> **Recorded information**
- - - - -

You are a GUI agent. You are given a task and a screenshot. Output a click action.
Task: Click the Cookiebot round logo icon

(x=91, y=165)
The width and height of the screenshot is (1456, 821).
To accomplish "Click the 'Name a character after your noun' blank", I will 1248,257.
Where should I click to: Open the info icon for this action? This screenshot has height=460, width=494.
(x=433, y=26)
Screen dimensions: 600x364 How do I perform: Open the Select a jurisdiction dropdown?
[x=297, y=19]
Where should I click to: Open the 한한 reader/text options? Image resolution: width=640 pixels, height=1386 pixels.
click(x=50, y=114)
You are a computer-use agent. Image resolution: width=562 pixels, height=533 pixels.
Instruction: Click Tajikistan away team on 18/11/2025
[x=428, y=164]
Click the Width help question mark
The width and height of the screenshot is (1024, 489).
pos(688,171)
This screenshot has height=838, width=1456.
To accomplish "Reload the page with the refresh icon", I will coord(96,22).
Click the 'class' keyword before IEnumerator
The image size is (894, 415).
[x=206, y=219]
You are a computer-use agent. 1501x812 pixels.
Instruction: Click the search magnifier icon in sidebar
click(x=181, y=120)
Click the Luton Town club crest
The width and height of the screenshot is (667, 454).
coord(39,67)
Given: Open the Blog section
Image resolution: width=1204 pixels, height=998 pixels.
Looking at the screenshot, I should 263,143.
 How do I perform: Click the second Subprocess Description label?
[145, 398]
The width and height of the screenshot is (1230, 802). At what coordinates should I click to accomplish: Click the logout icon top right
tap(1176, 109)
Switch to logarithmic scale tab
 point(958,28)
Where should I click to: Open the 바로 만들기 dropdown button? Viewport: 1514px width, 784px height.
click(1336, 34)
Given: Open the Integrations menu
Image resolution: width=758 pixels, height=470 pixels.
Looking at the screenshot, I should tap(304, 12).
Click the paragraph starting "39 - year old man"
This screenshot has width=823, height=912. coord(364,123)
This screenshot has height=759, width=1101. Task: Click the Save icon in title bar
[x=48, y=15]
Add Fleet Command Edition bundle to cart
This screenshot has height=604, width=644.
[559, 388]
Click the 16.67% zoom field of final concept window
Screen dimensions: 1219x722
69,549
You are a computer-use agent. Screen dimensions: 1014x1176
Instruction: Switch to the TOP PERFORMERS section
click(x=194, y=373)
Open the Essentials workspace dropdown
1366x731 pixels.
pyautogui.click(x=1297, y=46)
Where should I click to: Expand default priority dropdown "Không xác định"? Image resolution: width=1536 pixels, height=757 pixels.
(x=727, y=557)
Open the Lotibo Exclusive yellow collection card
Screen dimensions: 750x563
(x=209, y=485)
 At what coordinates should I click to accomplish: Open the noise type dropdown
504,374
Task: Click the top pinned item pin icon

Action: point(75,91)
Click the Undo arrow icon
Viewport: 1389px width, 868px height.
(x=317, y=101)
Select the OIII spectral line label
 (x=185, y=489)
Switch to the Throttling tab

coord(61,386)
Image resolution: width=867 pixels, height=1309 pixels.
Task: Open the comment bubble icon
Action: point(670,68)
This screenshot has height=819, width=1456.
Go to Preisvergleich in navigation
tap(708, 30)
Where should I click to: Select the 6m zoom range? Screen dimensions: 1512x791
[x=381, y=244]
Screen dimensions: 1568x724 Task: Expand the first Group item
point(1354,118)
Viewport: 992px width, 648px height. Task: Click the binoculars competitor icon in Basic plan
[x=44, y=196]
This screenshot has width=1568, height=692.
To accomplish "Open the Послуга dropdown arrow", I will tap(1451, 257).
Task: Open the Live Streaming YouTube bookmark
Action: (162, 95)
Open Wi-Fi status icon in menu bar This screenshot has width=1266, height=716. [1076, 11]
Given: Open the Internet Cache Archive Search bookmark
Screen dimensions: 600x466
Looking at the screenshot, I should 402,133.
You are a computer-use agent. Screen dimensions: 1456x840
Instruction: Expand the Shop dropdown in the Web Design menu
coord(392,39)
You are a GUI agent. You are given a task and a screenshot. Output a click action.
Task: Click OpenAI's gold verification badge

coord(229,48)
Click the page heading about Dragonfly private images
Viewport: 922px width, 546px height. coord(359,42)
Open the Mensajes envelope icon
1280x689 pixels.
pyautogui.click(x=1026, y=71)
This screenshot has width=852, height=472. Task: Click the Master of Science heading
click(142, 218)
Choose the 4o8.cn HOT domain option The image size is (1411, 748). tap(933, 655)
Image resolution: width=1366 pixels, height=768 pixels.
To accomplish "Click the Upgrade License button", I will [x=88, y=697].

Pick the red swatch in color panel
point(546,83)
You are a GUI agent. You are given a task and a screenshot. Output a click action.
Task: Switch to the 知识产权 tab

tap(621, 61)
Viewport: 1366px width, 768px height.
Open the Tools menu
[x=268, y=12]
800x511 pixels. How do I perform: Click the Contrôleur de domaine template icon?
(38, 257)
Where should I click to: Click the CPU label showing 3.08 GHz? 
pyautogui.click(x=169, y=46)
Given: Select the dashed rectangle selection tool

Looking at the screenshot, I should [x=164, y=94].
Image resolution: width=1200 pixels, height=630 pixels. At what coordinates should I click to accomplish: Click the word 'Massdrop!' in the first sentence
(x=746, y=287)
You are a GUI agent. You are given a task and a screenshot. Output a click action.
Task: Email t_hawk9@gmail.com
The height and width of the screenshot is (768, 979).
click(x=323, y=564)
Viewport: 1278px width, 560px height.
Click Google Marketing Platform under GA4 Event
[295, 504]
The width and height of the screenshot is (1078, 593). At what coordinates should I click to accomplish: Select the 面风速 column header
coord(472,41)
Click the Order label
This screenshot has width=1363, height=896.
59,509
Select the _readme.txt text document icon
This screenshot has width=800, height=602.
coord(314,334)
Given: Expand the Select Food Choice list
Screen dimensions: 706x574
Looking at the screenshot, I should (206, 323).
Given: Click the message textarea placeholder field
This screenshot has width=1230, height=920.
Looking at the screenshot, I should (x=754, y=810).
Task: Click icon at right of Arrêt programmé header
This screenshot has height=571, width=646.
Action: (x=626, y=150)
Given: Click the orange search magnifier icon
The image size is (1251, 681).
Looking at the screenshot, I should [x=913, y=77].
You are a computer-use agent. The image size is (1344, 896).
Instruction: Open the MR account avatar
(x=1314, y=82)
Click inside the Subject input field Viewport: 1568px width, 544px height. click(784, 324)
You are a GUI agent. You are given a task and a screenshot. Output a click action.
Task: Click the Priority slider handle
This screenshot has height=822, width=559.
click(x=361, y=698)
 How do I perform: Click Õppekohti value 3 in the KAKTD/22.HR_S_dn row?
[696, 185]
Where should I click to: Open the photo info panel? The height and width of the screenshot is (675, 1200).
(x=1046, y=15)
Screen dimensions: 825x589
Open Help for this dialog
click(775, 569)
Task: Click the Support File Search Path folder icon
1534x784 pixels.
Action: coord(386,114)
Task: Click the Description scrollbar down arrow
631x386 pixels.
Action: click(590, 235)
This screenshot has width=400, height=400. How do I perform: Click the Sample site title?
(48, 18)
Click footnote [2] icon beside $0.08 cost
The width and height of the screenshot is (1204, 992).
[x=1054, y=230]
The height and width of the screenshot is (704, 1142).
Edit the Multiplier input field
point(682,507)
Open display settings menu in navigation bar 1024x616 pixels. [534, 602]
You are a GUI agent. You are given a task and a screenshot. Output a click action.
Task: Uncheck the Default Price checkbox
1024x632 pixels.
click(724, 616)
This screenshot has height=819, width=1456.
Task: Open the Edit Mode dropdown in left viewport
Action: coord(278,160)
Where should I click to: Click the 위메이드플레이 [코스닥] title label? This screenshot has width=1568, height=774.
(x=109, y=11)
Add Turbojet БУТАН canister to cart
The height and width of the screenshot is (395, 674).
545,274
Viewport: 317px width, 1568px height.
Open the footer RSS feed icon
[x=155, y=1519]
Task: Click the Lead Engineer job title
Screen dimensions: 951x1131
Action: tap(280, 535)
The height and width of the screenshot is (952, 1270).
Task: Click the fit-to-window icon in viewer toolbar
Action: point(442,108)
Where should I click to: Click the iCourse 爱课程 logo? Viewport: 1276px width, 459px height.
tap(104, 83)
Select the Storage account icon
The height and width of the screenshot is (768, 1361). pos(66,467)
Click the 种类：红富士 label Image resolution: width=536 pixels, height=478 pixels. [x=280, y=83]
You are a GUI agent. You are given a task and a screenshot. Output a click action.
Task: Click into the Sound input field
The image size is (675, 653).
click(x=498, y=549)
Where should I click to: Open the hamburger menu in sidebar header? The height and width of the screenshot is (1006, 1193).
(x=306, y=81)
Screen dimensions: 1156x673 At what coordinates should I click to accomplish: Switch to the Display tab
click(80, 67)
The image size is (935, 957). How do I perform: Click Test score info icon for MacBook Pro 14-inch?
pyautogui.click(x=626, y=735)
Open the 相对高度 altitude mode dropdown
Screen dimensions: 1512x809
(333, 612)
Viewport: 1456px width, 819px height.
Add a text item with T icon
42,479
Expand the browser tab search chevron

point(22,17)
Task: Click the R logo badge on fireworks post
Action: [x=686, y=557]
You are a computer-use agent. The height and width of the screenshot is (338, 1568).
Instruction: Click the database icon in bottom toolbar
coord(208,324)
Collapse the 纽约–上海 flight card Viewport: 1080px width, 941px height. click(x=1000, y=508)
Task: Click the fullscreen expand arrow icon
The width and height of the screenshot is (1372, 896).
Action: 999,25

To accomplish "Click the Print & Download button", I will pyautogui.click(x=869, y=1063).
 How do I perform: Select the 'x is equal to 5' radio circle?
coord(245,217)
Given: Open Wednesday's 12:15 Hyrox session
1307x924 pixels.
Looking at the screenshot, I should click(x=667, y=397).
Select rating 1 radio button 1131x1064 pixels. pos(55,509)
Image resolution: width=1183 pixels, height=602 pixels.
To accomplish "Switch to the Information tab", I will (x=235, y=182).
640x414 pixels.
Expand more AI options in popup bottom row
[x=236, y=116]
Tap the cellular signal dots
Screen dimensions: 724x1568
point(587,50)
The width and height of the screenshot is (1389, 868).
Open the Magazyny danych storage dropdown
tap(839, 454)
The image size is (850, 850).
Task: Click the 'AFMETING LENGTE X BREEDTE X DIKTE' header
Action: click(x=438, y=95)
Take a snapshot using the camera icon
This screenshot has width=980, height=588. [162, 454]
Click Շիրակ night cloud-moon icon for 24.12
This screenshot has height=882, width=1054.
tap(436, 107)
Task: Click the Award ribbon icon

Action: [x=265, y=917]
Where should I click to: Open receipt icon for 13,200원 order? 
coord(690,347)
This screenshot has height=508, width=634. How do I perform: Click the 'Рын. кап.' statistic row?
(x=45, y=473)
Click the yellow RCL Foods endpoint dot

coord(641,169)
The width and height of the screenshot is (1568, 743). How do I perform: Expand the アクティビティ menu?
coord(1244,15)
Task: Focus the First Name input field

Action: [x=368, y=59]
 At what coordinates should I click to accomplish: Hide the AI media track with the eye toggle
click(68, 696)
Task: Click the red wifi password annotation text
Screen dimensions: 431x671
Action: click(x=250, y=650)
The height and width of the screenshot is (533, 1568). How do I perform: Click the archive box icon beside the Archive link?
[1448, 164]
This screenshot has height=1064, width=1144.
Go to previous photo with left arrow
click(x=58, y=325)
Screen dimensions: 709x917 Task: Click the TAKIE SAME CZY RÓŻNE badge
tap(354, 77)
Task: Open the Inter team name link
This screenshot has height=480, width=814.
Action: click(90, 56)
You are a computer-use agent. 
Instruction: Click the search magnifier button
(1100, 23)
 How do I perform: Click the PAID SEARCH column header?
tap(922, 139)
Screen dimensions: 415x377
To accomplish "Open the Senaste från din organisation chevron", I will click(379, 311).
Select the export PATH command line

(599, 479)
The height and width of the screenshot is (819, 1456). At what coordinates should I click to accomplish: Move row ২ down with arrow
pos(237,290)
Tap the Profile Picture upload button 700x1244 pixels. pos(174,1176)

- - - - -

> **What to produce**
Copy the records from the line containing "How do I perform: Click Õppekohti" through the line containing "(x=1046, y=15)", both ends included and requests kept. Multiply each coordinate in the answers by 1.45 and round to whole numbers, with halves rounding up. Leave every number in the requests unchanged, and give only these lines.

> **Result for this exercise**
 How do I perform: Click Õppekohti value 3 in the KAKTD/22.HR_S_dn row?
[1009, 268]
Where should I click to: Open the photo info panel? The height and width of the screenshot is (675, 1200).
(x=1517, y=22)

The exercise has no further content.